La risata di Kureha è chiara e divertita, mentre la sua proprietaria si
accoccola meglio fra le braccia sempre aperte della compagna.
"Stai dicendo che noi siamo come Orihime e Hikoboshi? Posso immaginare
il Fiume Celeste come il Muro dell'Estinzione, ma chi dovrebbe essere
il Re del Cielo? E poi loro due erano sposati, e potevano vedersi una
volta all'anno. Io mi ero dimenticata di te e sono dovuti passare sette
anni prima di poterci rincontrare"
"Gau, ho detto che gli assomigliamo, mica che la nostra storia è
esattamente uguale alla loro.
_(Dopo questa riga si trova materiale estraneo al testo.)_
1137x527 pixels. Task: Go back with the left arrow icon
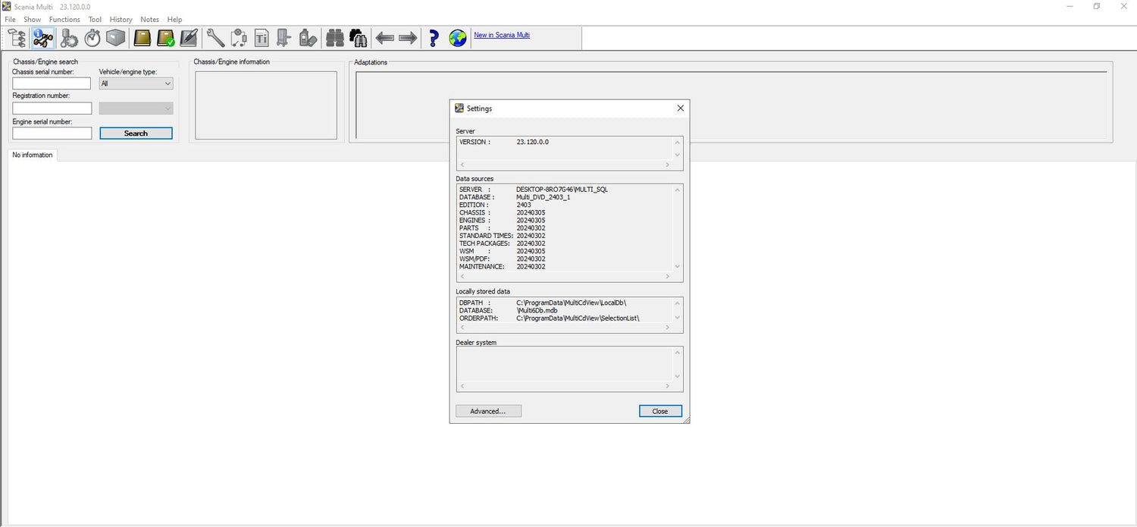pos(385,38)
Anche se, riguardo una delle differenze
che hai elencato, quella possiamo risolverla molto in fretta"
"Cosa intendi dire?" esclama la bionda, staccandosi da lei per
rivolgerle un'occhiata confusa.
Gli occhi di Ginko brillano del riflesso delle migliaia di stelle del
cielo, mentre si china in avanti per posarle un bacio a fior di labbra.
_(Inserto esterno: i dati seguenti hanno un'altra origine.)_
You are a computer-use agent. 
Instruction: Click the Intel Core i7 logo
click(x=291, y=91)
"Beh, per cominciare, potresti accettare di sposarmi"
Note dell'autrice:
Vorrei poter dire di avercela fatta, ma in realtà ho un
po' barato nel finale pubblicando prima di aver finito di correggerla.
Chiedo perdono, ma è diventata talmente lunga che per un attimo ho
temuto persino di non riuscire a finire di scriverla e rimanere ancora
nel 7 luglio!
Ecco comunque per il mio terzo anno di fila il mio special dedicato al
Tanabata: in verità quest'anno causa esami volevo rinunciarci, ma ieri
mattina stavo ascoltando quella meraviglia di canzone che è Shattered
dei Trading Yeasterday mentre andavo in università alle sei e mezza, e
PUF! L'ispirazione mi è piombata addosso con il peso di una balenottera
azzurra. Nonostante la canzone abbia una testo tristissimo e questa
storia sia tutto... meno che quello.
Ergo, una volta che avevo l'idea non potevo non scriverla! Sarebbe
stato un sacrilegio.
Detto ciò, Yuri Kuma Arashi... l'anime più bello del mondo a mio
avviso, ma in questo caso del resto parliamo di gusti personali. Ma è
bello avere una serie che dietro quintali di simbolismo nasconde
tematiche vive ed attuali.
Questa fanfiction al contrario contiene zero simbolismo e solo tanto
desiderio di immaginare un futuro dove tutte sono vive ed in salute e
riempono il mondo di miele e dolcezza. Sono stupita persino io di
quanto Ginko e Kureha siano schifosamente mielose qui, ma per qualche
motivo ho la sensazione che, una volta eliminato l'aspetto della
perversione (oh andiamo, le fantasie a occhi aperti di Ginko sono da
oscar!) quelle due sarebbero una coppietta piena di zucchero e buoni
sentimenti. Non vai contro il mondo intero per qualcosa di meno di un
amore totalizzante del resto.
La verità, è che nell'ultimo periodo ho letto troppe fanfiction
post-anime su La rivoluzione di Utena (perchè Ikuhara docet!) e quindi
ho sentito l'impulso di imitare almeno un po'quei capolavori... ma
sfruttando Yuri Kuma Arashi invece di Utena!
Ci sono riuscita? Non so. Ma ora non voglio più sentire questo pc
bollirmi sulle gambe per almeno una settimana!